Introduction
Chronic obstructive pulmonary disease (COPD) is a
common respiratory disease characterized by incomplete
reversibility of airflow obstruction. The pathological changes
occurring in COPD include airway reconstruction and pulmonary
artery reconstruction, particularly chronic bronchitis and
emphysema (1). Airway remodeling
is a key step in regulating disease progression, whereas
uncontrollable activation of fibroblasts is central to airway
reconstruction (1,2). As previously documented, factors
including matrix metalloproteinase-9 (MMP-9), platelet-derived
growth factor (PDGF) and transforming growth factor-β1 (TGF-β1) are
notably involved in airway remodeling (3–5).
The hyperplasia suppressor gene (HSG) can inhibit
cell proliferation and the cell cycle (6,7). HSG
is reportedly highly expressed in normal cells, with reduced
expression in proliferating cells (8–10).

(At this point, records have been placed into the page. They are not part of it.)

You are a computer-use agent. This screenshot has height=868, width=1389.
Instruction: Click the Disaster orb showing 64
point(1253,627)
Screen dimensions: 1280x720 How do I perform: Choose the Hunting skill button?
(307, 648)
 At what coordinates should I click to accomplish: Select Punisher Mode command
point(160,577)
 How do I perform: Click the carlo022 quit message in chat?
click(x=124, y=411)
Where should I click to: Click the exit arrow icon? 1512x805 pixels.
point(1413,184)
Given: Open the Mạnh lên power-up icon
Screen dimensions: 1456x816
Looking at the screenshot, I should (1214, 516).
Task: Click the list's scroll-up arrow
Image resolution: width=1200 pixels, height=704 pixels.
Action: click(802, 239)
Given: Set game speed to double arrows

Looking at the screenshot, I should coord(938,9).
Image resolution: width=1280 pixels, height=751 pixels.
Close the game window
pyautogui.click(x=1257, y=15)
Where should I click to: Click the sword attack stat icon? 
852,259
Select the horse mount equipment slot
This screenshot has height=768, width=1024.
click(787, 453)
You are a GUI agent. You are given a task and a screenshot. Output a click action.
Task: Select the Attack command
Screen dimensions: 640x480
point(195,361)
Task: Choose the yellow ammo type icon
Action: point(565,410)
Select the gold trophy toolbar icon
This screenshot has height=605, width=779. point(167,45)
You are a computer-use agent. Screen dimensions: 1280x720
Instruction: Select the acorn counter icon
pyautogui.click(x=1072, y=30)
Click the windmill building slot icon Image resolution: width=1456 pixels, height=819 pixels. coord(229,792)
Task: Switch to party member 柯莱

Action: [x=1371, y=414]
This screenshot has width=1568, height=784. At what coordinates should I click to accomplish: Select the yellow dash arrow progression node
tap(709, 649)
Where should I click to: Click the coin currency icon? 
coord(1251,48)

Overexpression of HSG can inhibit the malignant phenotype of breast
cancer (11) and induce apoptosis
in tumor cells (10). Of note,
recombinant HSG can suppress the proliferation, and induce the
apoptosis of airway fibroblasts (12); however, whether HSG is a suppressor
of airway fibroblasts, and the underlying mechanisms involved in
this process are yet to be verified.
The Wnt signaling pathway is involved not only in
lung development, but also in the pathogenesis of pulmonary
fibrosis (13), idiopathic
pulmonary hypertension (14) and
pulmonary interstitial disease (15). The Wnt/β-catenin signaling pathway
is required for cell differentiation, apoptosis, carcinogenesis,
immunity, and other physiological and pathological processes
(16,17) and provides targets for the
development of novel therapeutics to intervene with the development
of COPD. The molecular mechanisms underpinning the pathogenesis of
Wnt signaling components, including the destructive complex, in
COPD are unclear (18); however,
its role in cardiac and liver fibrosis has previously been explored
(19,20). As both the HSG and Wnt signaling
pathways contribute to fibrosis, it remains unclear whether HSG may
regulate the Wnt/β-catenin signaling pathway in airway
reconstruction. In the present study, an HSG overexpression vector
was constructed to transfect airway fibroblasts in vitro to
verify the effect of HSG overexpression on activation of airway
fibroblasts, and assess the underlying mechanisms.
Materials and methods
Animals
A total of 20 male Sprague-Dawley rats (age, 3
months; body weight, 250 g) were purchased from Hunan Slake Jingda
Laboratory Animal Co., Ltd. [license no. SCXK (Hunan) 2016-0002].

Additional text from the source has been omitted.